Neighborhood Naturalist Online at Home

Complete 2-3 separate outdoor sessions during the week. Choose an area that you can observe safely and comfortably and remain in for several minutes. Visit the same area at different times of day, in different weather conditions, looking from a different viewpoint, etc.

Observation format – work through each stage intentionally until it becomes routine for you. Spend at least 60 seconds on each question or directive. Keep notes in a field journal. It is not required to complete all the steps as outlined below but please be intentional about noticing and wondering.

Once in your observation location -

What do I notice?
What do I wonder?
What am I reminded of?

Focused observation

Choose something within your observation area to sketch and describe.

What did you learn about your choice while sketching and describing?
What questions came up while observing?


Were you surprised by something you observed or your responses? Did anything unexpected happen?

What ideas did you have before your observation? Were these ideas supported?
What questions do you have?

Science, Observation and iNaturalist Assignment

Upload at least 3 observations to your iNaturalist account

Complete at least 3 journal entries in the Mass Audubon's Neighborhood Naturalist Online project. These entries can be from your observations and reflections in the field or about your experience using iNaturalist.

Read and comment on 2-3 entries from other participants

If you are unable or choose not to join iNaturalist, keep a field journal to record your observations with sketches and/or descriptions and written entries. Be sure to include location, date and time, and general weather conditions.

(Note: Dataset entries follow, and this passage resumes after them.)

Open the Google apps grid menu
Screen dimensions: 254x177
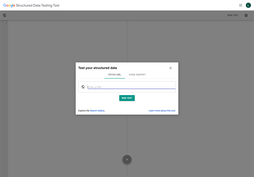241,5
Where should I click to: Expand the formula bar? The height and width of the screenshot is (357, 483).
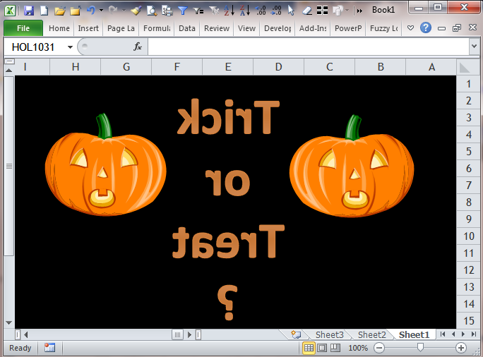tap(474, 47)
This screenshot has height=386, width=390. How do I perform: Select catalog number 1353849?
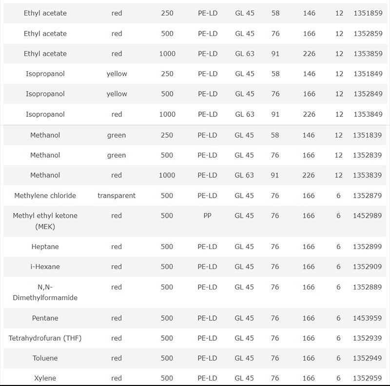pyautogui.click(x=368, y=115)
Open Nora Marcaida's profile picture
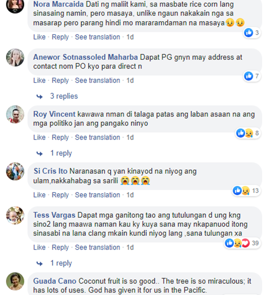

Ingresado el 30 de abril de 2020 por fsut fsut | 4 comentarios | Deja un comentario

Science and Observation notes

What is Science?

From the Latin "scientia," meaning knowledge
Science is the systematic and organized inquiry into the natural world and its phenomena to gain a deeper and more useful understanding of the world.
Science is done through observation of natural phenomena, and/or through experimentation that attempts to simulate natural processes under controlled conditions.
Science is not absolute eternal truth - it provides theories that are usually not provable only disprovable.

Scientific Process

Observe and ask questions
Create a hypothesis
Make predictions

Test predictions and gather data by observational study, field or controlled experiment.
Analyze and interpret data
Draw conclusions; starting point for new hypothesis

Retest; generally done by others


Observation is instinctive. 
We constantly take in information and assess the world around us.
Is it safe to cross the road?
Are the cookies done enough to take out of the oven? 
Observation involves the acquisition of information through senses and/or instruments
Observation involves perception and attention – you are the easiest person to fool
Observation can involve recording of data

Qualitative data - absence or presence, descriptive
It is so hot you could fry an egg on the sidewalk.
Quantitative data – measured numerical values  
It is 110°F at 1:00pm on July 10, 2020.

Ingresado el 30 de abril de 2020 por fsut fsut | 1 comentario | Deja un comentario

26 de abril de 2020

Signing up in iNaturalist

To use iNaturalist, you will need to register for an account through your smartphone, tablet, or web browser.

Create an account using a smartphone or tablet

Download the iNaturalist app from the iTunes app store or Google play store

The first time you open the app, you can see a quick tutorial

At the end of the tutorial, you can choose to sign in (if you already have an account), or you need to select "Sign up now!"

Provide email, username, and password and click "Sign up"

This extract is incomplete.